Sir Norman Barriston and his cadre of students, swords drawn, and patchwork armor clad. His elegant wife stood next to him clutching a cleaver from her kitchen.

Tacklebox, er Sunny—obviously not worried about being stabbed if all the piercings in her body were aught to go by— was armed with a chainsaw she’d pilfered from their shed. She revved it often and chortled manically, but Aerin sensed the fear beneath her bravado.

Uncle Sal, Mookey, Red, and Little Earl were armed to the teeth with enough firepower to give John Wick wet dreams.

These brave souls had gathered to buy them the time they needed to work their magic.

The Star of the Morning looked as she should, a woman of astonishing beauty. Tall, blond, and almost skeletally thin, her dark eyes as soulless and unfeeling as her farcical smile. She wore a robe not unlike theirs. Black, of course, just to avoid any confusion as to what anyone’s powers were, Aerin guessed.

She held a staff topped with labradorite, and it swirled with dark power as she opened her arms as if to welcome them to the apocalypse. “Don’t mind me, ladies, you’re here to end the world. I’m only here make certain you don’t do something stupid. Like save it.”

Claire notched up her chin. “We’ll end you first.”

“How many times must I tell you, you cannot,” Lucifer scoffed. “I am eternal. I am fed by the dark and I am—”

“Eat glass, devil barbie,” Aerin interrupted, all mature and stuff, before she held her wand to the sky, evoking bright forks of lightning. Her robes stirred in the summoning wind. “You are nothing but the archaic evil leftover of some long-forgotten vengeful God who’s been twisted through time to be a monotheistic ass weasel. You’re sloppy seconds. Old news. Yesterday’s bullshit. And you’re about to fall. Again.”

“Yeah!” Sunny yelled over the loud idle of her weapon’s motor.

“En garde, Beelzebub,” Norman dropped into a fighting stance, his hand in the air behind him as his brave charges did the same.

Drawing her palm over the stone in her staff three times, the devil conjured something like a projection onto the blazing sunset. “Whatever happens here, whatever battle you think you might fight, it won’t matter. The world is imploding. You’ve already lost.” Images of global devastation flashed above them. Crumbling pyramids, cities ablaze, people fleeing in fear.

“No,” Moira said gently, her voice somehow clear above the din. “We haven’t lost.” She pointed her wand and summoned a skein of water over part of the image, using it as a magnifying glass. There, in a throng of terrified refugees, people were lifting those who had fallen. They heaved the wounded onto their backs and carried children who did not belong to them. Witches the world over stood against the onslaught of disaster. Calming the fires and holding back walls of flood water so others could escape with their lives.

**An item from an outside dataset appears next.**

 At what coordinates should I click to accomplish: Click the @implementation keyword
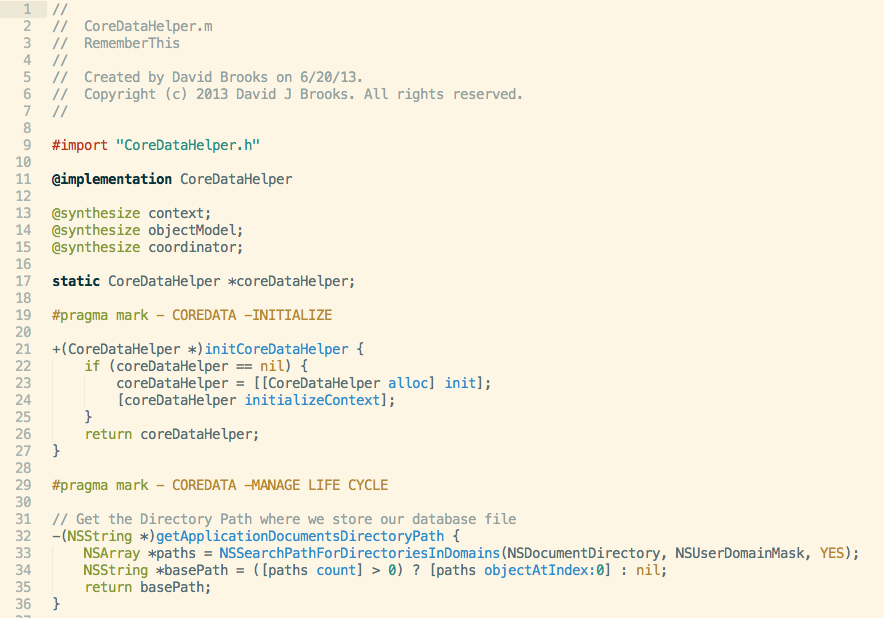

“Women—witches—know that they shouldn’t take power from each other,” Tierra addressed the opposing coven. “They should give. They should lift. They should empower. Because this still exists in the world, it means Lucifer has lost already.” She lifted her wand and the world began to shake. “We’re just here to finish the job.”

Lucifer’s laugh raised every hair on Aerin’s body. “Say your little spells if you must,” she cackled unleashing whatever chains held back her minions. “You won’t leave those stones alive.”

50

Nothing Aerin had seen on HBO could have prepared her for the sight of what Lucifer unleashed. The army of the undead advanced, their weapons often rudimentary, but no less terrifying for it. Machetes, axes, pipes, and even pistols—for those few who had tendons and fingers left.

She learned that too late, as one of Norman’s students fell to a bullet before someone could hack off the gun arm.

The horsemen spurred their mounts, launching into the fray, their weapons cutting down entire swaths of undead not unlike those monstrous harvest machines chewed through fields of wheat.

The coven wove wards against the magic of their lost sisters, slowing Lucifer’s advance.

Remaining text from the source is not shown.